En 1998, en Colombie-Britannique, où toutes les ordonnances vétérinaires et les commandes des usines d'aliments pour animaux sont retracées, on évalue à 383 grammes les antibiotiques administrés par tonne métrique de saumon produit. De ce chiffre, l'oxytétracycline était le médicament le plus couramment administré, équivalent à 90 p. 100 du total des antimicrobiens utilisés. En outre, 80 p. 100 des ordonnances étaient émises pour de petits poissons et des géniteurs. Dans de rares cas, les vétérinaires peuvent prescrire des produits thérapeutiques dont l'utilisation n'est pas spécifiée pour les poissons. C'est ce qu'on appelle une utilisation non indiquée sur l'étiquette et elle représente moins de 0,5 p. 100 du total des antibiotiques prescrits.
Plusieurs raisons expliquent les quantités relativement faibles d'antimicrobiens utilisés en aquiculture, notamment les méthodes actuelles dont l'utilisation est prudente, le fait que les traitements soient limités à des fins thérapeutiques et que les antimicrobiens ne sont pas utilisés comme stimulateurs de croissance.
Les vaccins sont très efficaces pour la gestion de la santé des poissons. Toutes les piscicultures développement de meilleures pratiques de gestion, notamment la jachère, la séparation par classe d'âges, la gestion intégrée des antiparasitaires et les protocoles de biosécurité. Nous avons des méthodes améliorées de nutrition et d'alimentation du saumon et l'élevage sélectif a également fait beaucoup de progrès.

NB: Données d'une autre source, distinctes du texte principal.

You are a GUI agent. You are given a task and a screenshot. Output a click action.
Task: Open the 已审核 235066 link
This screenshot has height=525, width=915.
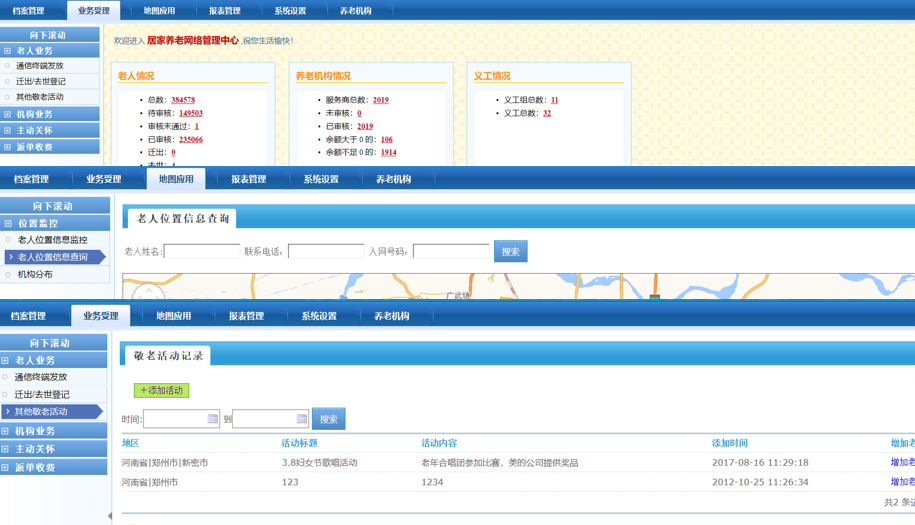190,139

Les résidus de médicaments chez les saumons et les truites élevés au Canada ne présentent pas un risque pour la santé. Plusieurs facteurs contribuent à cette situation, notamment le nombre limité de produits thérapeutiques disponibles, l'utilisation largement limitée aux jeunes poissons, le degré élevé d'implication des vétérinaires, le fait que presque tous les antibiotiques utilisés soient mélangés par les usines d'aliments pour animaux en présence de vastes programmes de contrôle de la qualité.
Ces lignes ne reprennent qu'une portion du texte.